Drehmann Sign is a clinical sign often associated with Slipped Capital Femoral Epiphysis (SCFE) and other hip pathologies. It is named after German surgeon Georg Drehmann, who first described it in the early 20th century. The sign is considered positive when, during passive flexion of the hip, there is involuntary external rotation of the hip. This phenomenon is indicative of underlying hip pathology, most commonly SCFE, but can also be seen in conditions such as Legg-Calvé-Perthes Disease and other hip disorders.

Etiology[edit]

The Drehmann Sign is primarily associated with SCFE, a condition where the head of the femur slips posteriorly and inferiorly with respect to the neck of the femur. This slippage is most common during periods of rapid growth, typically in adolescence. The exact etiology of SCFE is multifactorial, involving mechanical, hormonal, and genetic factors. The Drehmann Sign is a reflection of the mechanical disruption caused by the slippage, leading to abnormal contact between the femoral head and the acetabulum, which in turn causes the characteristic external rotation during hip flexion.

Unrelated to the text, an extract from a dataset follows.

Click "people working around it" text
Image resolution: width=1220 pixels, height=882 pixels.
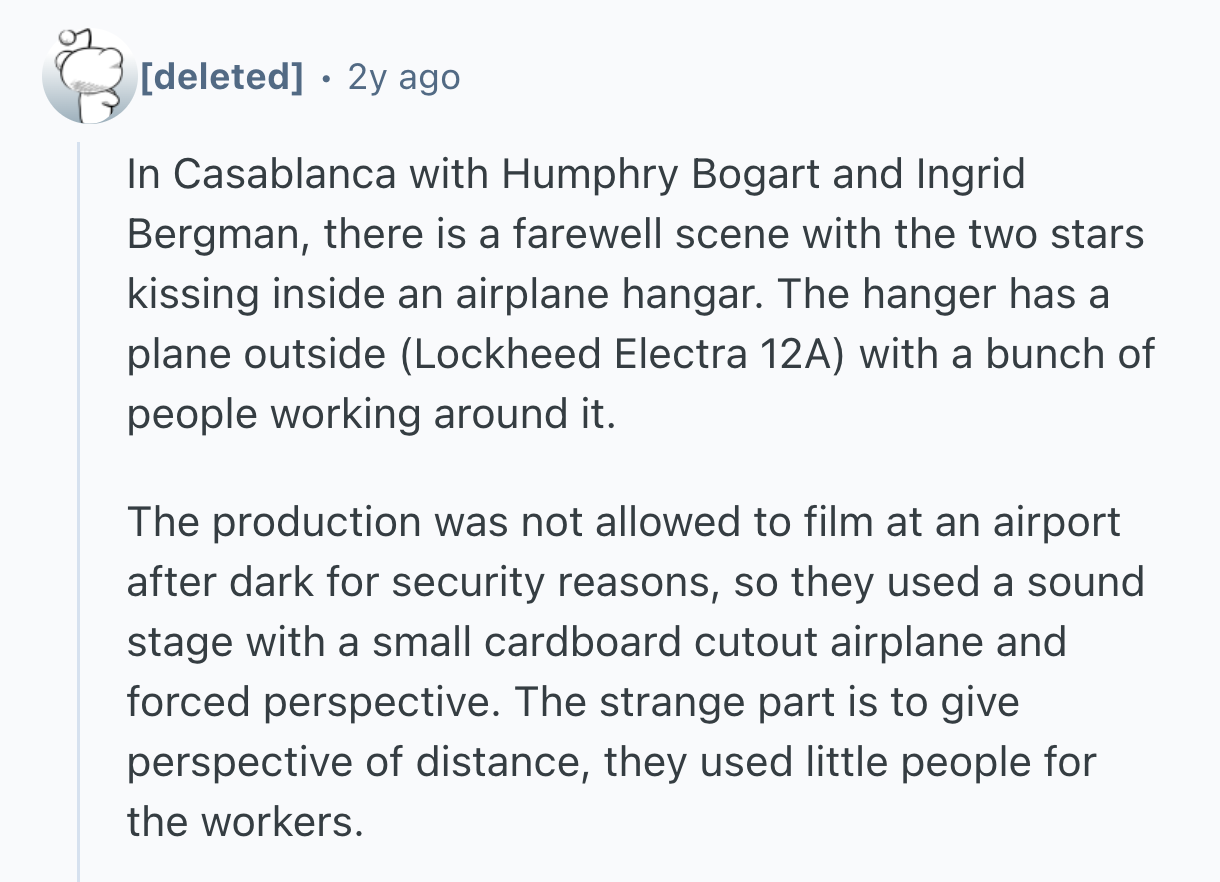pyautogui.click(x=366, y=416)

Clinical Presentation[edit]

Patients presenting with a positive Drehmann Sign often report hip or knee pain, limping, and a decreased range of motion in the affected hip. The sign is elicited by passively flexing the hip while the patient is in a supine position. A positive sign is indicated by the involuntary external rotation of the hip during this maneuver. It is important to note that while the Drehmann Sign is indicative of hip pathology, it is not specific to SCFE and should be considered in the context of the patient's overall clinical presentation.

Diagnosis[edit]

The diagnosis of conditions associated with a positive Drehmann Sign, such as SCFE, involves a combination of clinical examination and imaging studies. Plain radiographs of the hip, including anteroposterior and frog-leg lateral views, are essential for diagnosing SCFE. Advanced imaging techniques, such as Magnetic Resonance Imaging (MRI) or Computed Tomography (CT) Scan, may be required in cases where the diagnosis is uncertain or to assess the extent of the femoral head displacement.

Treatment[edit]

The treatment of SCFE, and by extension conditions presenting with a positive Drehmann Sign, is primarily surgical. The goal of surgery is to stabilize the slipped epiphysis and prevent further slippage. This is typically achieved through the placement of screws across the growth plate of the femur. Early diagnosis and treatment are crucial to prevent complications such as avascular necrosis of the femoral head and osteoarthritis of the hip.

Prognosis[edit]

The prognosis for patients with a positive Drehmann Sign depends on the severity of the underlying hip pathology and the timeliness of treatment. Early detection and management of SCFE can lead to good functional outcomes and a low incidence of complications. However, delayed diagnosis and treatment can result in significant morbidity, including chronic pain, reduced hip mobility, and the development of degenerative hip disease.